Disrupted supply chains drop EAC sales by 56%

Wednesday May 6 2020

Closed: Closed shops in down town, Kampala.

Closed: Closed shops in down town, Kampala. East Africa member states have created measures such as travel bans, curfew and lockdowns which have negatively impacted business and investments in the region. PHOTO BY RACHEL MABALA 

By Dorothy Nakaweesi

The Covid-19 pandemic has hit hard businesses and investments in East African States as sales and cash flows remain constrained.
A new survey shows that supply chains in East Africa witnessed a decline of nearly 60 per cent in sales following the Covid-19 pandemic.
All the East African Community partner states namely Burundi, Kenya, Uganda, Rwanda, Tanzania and South Sudan have recorded cases of Covid-19.

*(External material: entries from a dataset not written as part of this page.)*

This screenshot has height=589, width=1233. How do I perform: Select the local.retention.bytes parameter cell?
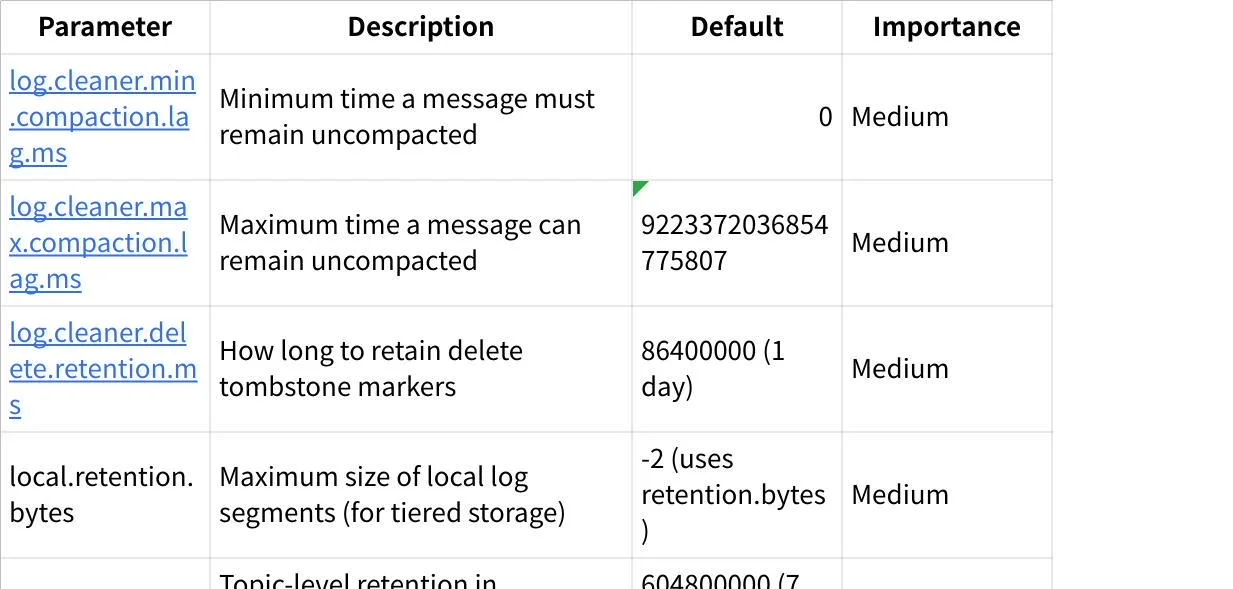point(102,495)
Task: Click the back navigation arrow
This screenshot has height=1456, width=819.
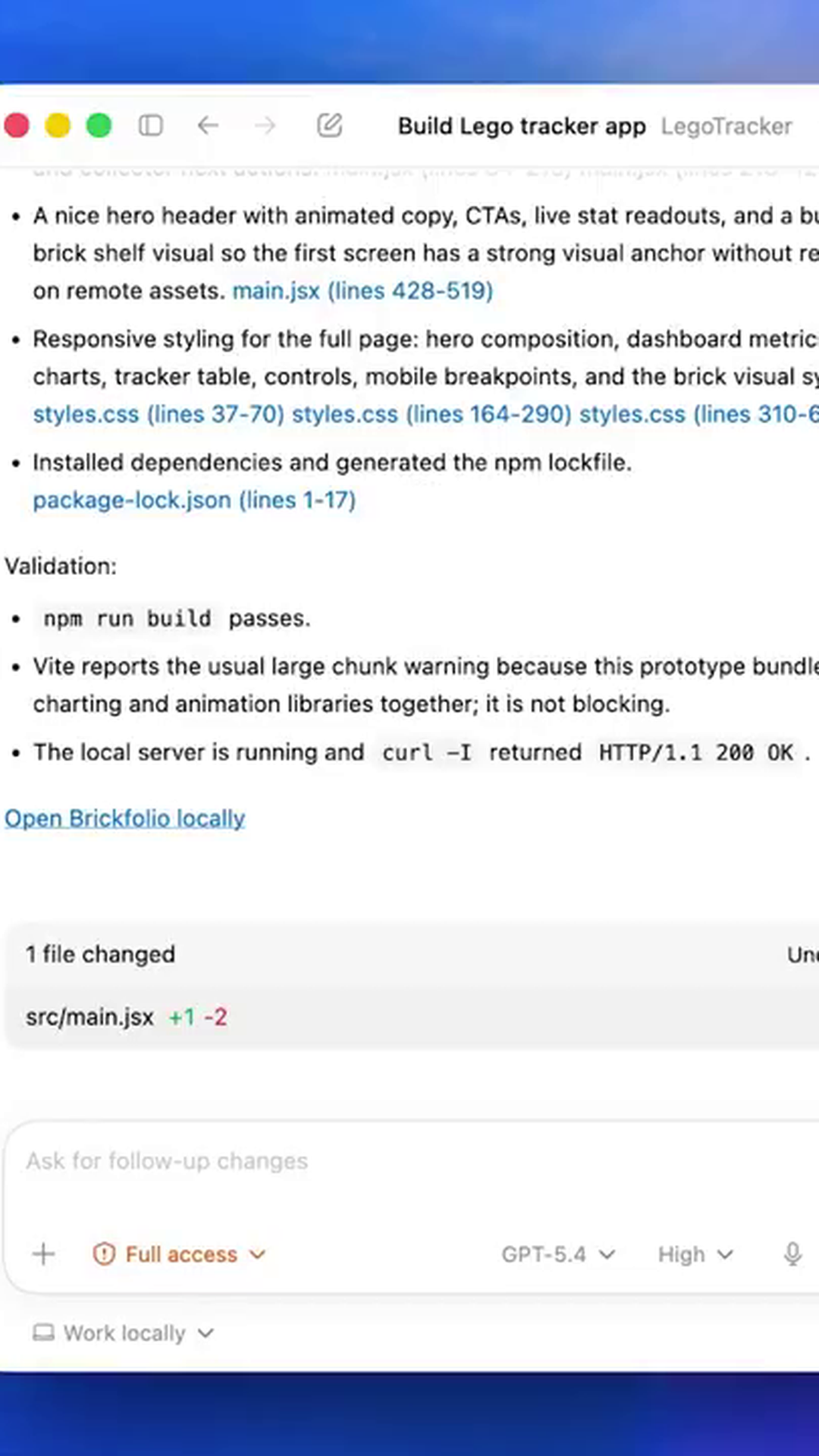Action: [x=208, y=126]
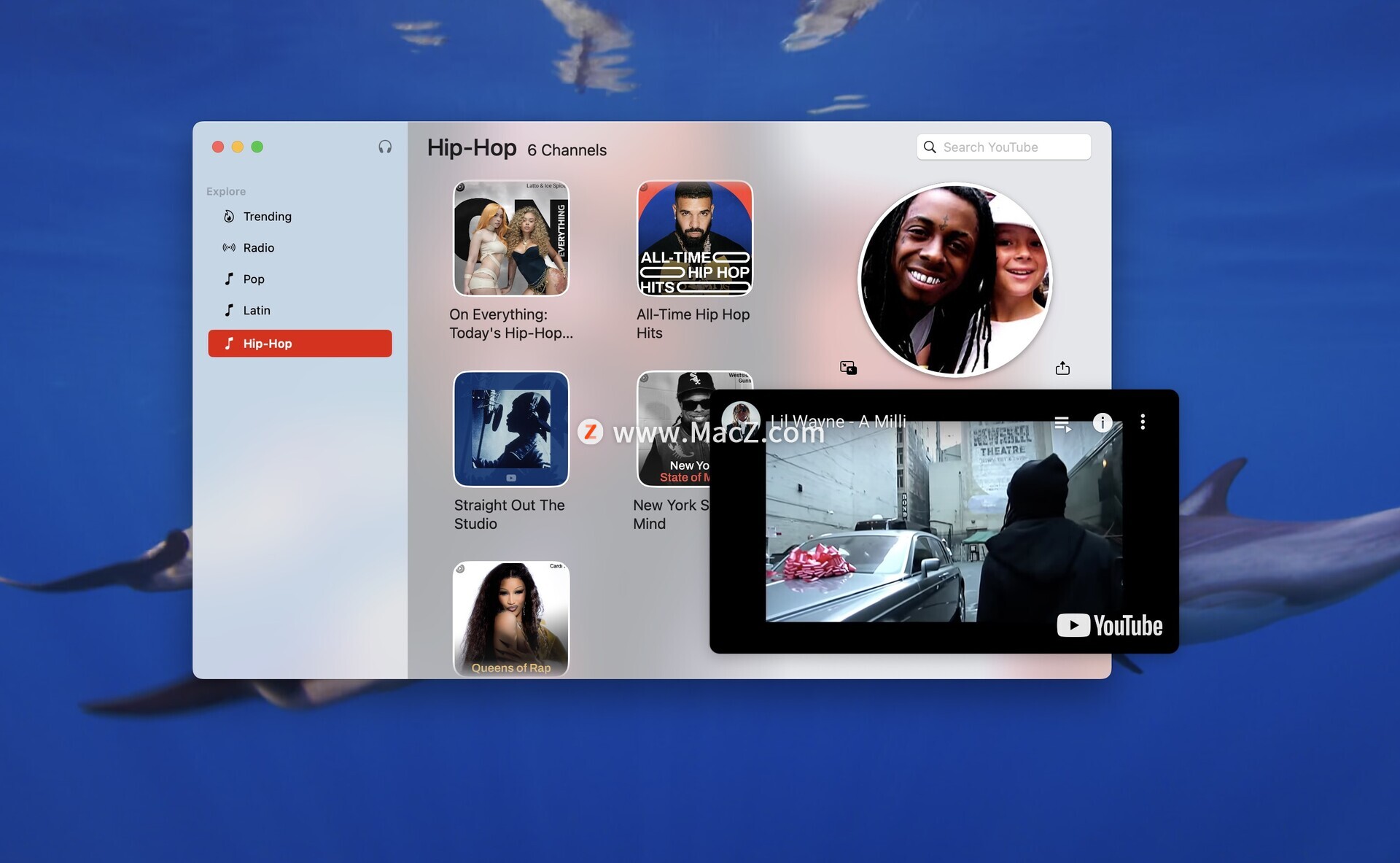Open the Latin category
Screen dimensions: 1400x863
click(256, 311)
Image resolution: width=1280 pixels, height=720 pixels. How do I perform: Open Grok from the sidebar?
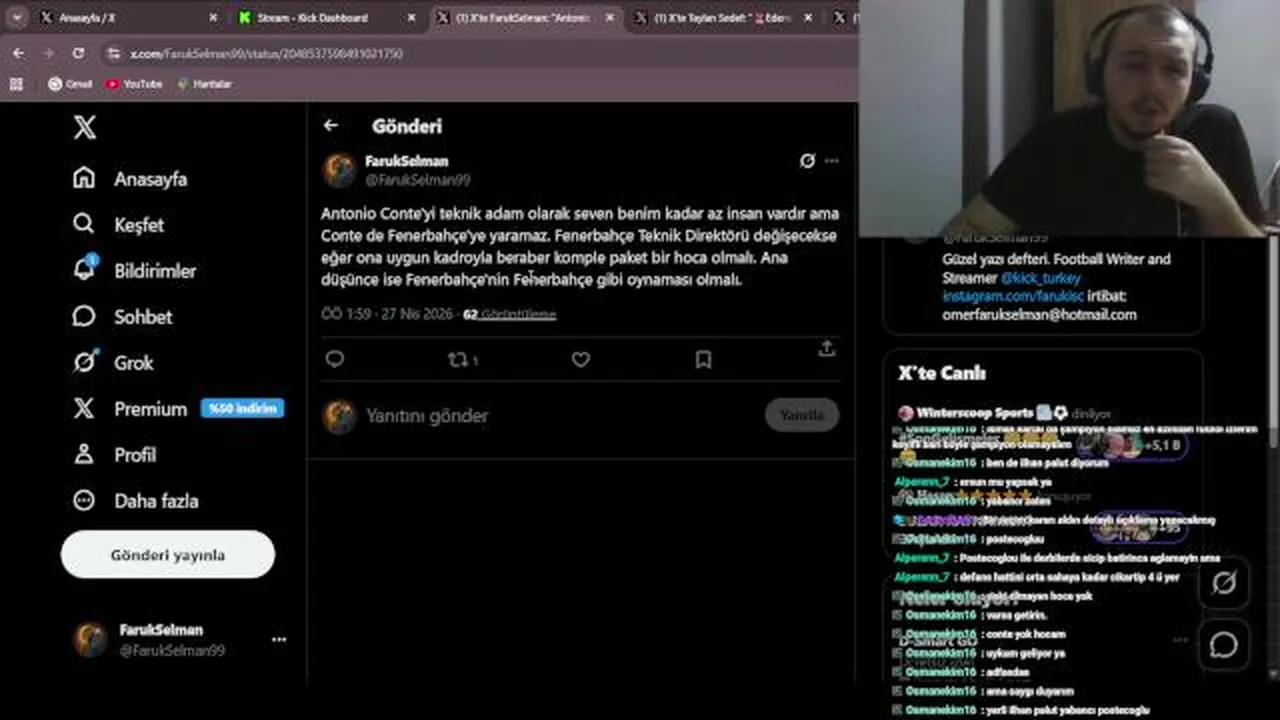tap(113, 363)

As a result of this outbreak, member states took some measures such as travel bans, curfew and lockdowns which have negatively impacted business and investments in the region.
East African Business Council (EABC) conducted a snapshot survey to check the status of businesses focusing on the impact of Covid-19 on the cash flows, supply chains and business sustainability.

Commenting about the business environment in the region, Mr Peter Mathuki, EABC’s executive director said: “We recommend the regional member states to consider a coordinated approach in mitigating the impact of Covid-19.”
Mathuki further said the EABC is steadfast to continue advocating for improved trade regulatory environments in the EAC region in light of the Covid-19 pandemic.

Findings
According to the survey done on businesses and investments released on April 30th looking at the areas of supply chain affected most were decline in sales to nearly 56 per cent.
Additionally, increased cross border restrictions rated at 55.9 per cent. This was followed by the challenges to source raw materials at 44.1 per cent.
Other ways in which businesses have been affected are; reduction in the export market and laying off staff both rated at 17.6 per cent, delay of contracts and reduction of spending by customers at 14.5 per cent.
EABC recommends that the partner state should allow free movement of goods across borders.

“There is a need for removal of all other charges of equivalent effects (such as Import Declaration Fees-IDF and Railway Development Levy-RDL for imports of raw materials, capital goods, intermediate goods and essential goods,” EABC recommended.
This will provide relief to manufacturers/producers and make such goods available at affordable prices.
According to respondents of the survey, the reduction of cash flow will continue disrupting value chains and may lead to the closure of businesses and investment projects.

“This is destined to increase the rate of unemployment unless EAC partner states come up with appropriate measures to mitigate the impacts of Covid-19 pandemic,” Mr Peter Muthariaka, EABC executive director said.
To mitigate the impact of the reduced cash-flow, EABC recommends that regional governments should allocate enough funds to cater for outstanding Value Added Tax (VAT) refunds and domestic debts.
“The payment will give businesses the needed liquidity to boost their working capital during the Covid-19 period,” EABC recommended.

Advertisement

Sectors hard hit
Cash flow reduced: The survey established that tourism, logistics, and retail have significantly experienced a higher percentage of reduction of cash flow of 92 per cent, 75 per cent and 63 per cent, respectively.
Other sectors affected include: Real estate, Finance, construction, Events management, ICT, manufacturing and consultancy. However, the Pharmaceutical sector has recorded zero effect on cash flow.

The pharmaceutical sector has instead has witnessed increased demand for their products which were regarded as essential.
According to respondents of the survey, the reduction of cash flow will continue disrupting value chains and may lead to the closure of businesses and investment projects.
Governments should allocate enough funds to cater for outstanding Value Added Tax (VAT) refunds and domestic debts.